TEXTE À ANALYSER ->
Pensez-vous que les hommes du siècle n’aient rien ou que peu de choses à souffrir ? C’est ce que vous ne trouverez pas, même en ceux qui semblent environnés de plus de délices.
3. Mais ils ont, dites-vous, des plaisirs en abondance ; ils suivent toutes leurs volontés ; et ainsi ils sentent peu le poids de leurs maux.
Soit, je veux qu’ils aient tout ce qu’ils désirent : combien cela durera-t-il ?
Voilà que les riches du siècle s’évanouiront comme la fumée, et il ne restera pas même un souvenir de leurs joies passées.
Et, durant leur vie même, ils ne s’y reposent pas sans amertume, sans ennui et sans crainte.
Car souvent, là même où ils se promettaient la joie, ils rencontrent le châtiment et la douleur, et avec justice, puisqu’il est juste que l’amertume et l’ignominie accompagnent les plaisirs qu’ils cherchent dans le désordre.
4. Oh ! que tous ces plaisirs sont courts ! qu’ils sont faux, criminels, honteux !
Et cependant ces malheureux, enivrés et aveuglés, ne le comprennent point ; mais, semblables à des animaux sans raison, ils exposent leur âme à la mort, pour quelques jouissances misérables dans une vie qui va finir.
Pour vous, mon fils, ne suivez pas vos convoitises, et détachez-vous de votre volonté. Mettez vos délices dans le Seigneur, et il vous accordera ce que votre cœur demande[1].
Si vous voulez goûter une véritable joie, et des consolations abondantes, méprisez toujours les choses du monde, repoussez toutes les joies terrestres ; et je vous bénirai, je verserai sur vous mes inépuisables consolations.
Plus vous renoncerez à celles que donnent les créatures, plus les miennes seront douces et puissantes.
Mais vous ne les goûterez point sans avoir auparavant ressenti quelque tristesse, sans avoir travaillé, combattu.
Une mauvaise habitude vous arrêtera ; mais vous la vaincrez par une meilleure.

EXTRAITS DE DONNÉES ->

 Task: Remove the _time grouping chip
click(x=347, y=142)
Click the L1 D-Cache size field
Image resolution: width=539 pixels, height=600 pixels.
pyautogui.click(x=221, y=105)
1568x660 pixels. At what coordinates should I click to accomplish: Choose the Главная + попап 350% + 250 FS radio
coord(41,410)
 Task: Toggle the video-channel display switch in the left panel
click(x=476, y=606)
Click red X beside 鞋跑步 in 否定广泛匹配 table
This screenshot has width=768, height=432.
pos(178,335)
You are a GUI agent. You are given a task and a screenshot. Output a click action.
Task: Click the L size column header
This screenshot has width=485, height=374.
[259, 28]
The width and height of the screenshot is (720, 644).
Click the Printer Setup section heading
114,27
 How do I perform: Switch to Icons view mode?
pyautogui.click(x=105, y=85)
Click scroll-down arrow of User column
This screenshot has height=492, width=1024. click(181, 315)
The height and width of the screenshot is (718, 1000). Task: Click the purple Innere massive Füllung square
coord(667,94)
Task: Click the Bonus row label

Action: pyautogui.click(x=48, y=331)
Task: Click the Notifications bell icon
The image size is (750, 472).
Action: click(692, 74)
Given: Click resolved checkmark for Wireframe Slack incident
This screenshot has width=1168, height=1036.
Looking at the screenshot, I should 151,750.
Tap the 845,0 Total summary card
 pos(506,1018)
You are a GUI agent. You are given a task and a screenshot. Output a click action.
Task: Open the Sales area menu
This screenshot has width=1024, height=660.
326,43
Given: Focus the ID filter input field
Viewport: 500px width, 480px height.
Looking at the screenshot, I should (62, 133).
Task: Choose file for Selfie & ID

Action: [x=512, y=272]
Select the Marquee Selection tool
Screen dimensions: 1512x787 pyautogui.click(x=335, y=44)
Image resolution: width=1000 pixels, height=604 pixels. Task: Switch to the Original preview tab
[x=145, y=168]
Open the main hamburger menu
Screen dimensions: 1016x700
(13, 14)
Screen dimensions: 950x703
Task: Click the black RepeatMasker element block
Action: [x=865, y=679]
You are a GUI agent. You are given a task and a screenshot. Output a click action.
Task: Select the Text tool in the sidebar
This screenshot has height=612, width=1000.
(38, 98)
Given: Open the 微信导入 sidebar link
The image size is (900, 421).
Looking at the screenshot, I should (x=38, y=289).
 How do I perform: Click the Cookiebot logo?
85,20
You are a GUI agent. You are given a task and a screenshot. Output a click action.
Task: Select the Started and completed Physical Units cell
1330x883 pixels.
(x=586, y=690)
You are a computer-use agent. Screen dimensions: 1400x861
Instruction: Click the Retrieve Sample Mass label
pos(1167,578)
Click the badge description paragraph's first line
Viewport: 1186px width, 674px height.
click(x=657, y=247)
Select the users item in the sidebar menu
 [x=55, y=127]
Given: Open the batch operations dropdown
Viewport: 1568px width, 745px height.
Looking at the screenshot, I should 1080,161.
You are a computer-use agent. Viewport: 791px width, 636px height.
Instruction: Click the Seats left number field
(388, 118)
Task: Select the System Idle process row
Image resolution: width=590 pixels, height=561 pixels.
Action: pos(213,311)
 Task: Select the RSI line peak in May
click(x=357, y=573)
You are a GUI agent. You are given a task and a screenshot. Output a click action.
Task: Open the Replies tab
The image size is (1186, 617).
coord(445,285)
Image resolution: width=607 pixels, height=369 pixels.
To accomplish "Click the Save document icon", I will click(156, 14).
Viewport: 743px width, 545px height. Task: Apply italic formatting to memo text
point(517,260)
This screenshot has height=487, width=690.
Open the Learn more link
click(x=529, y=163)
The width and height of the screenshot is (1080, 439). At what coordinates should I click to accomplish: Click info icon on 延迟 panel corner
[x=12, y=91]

CONSIGNE ->
Selon le texte à analyser, comment les riches du siècle s'évanouiront-ils ?

VOTRE RÉPONSE ->
Comme la fumée.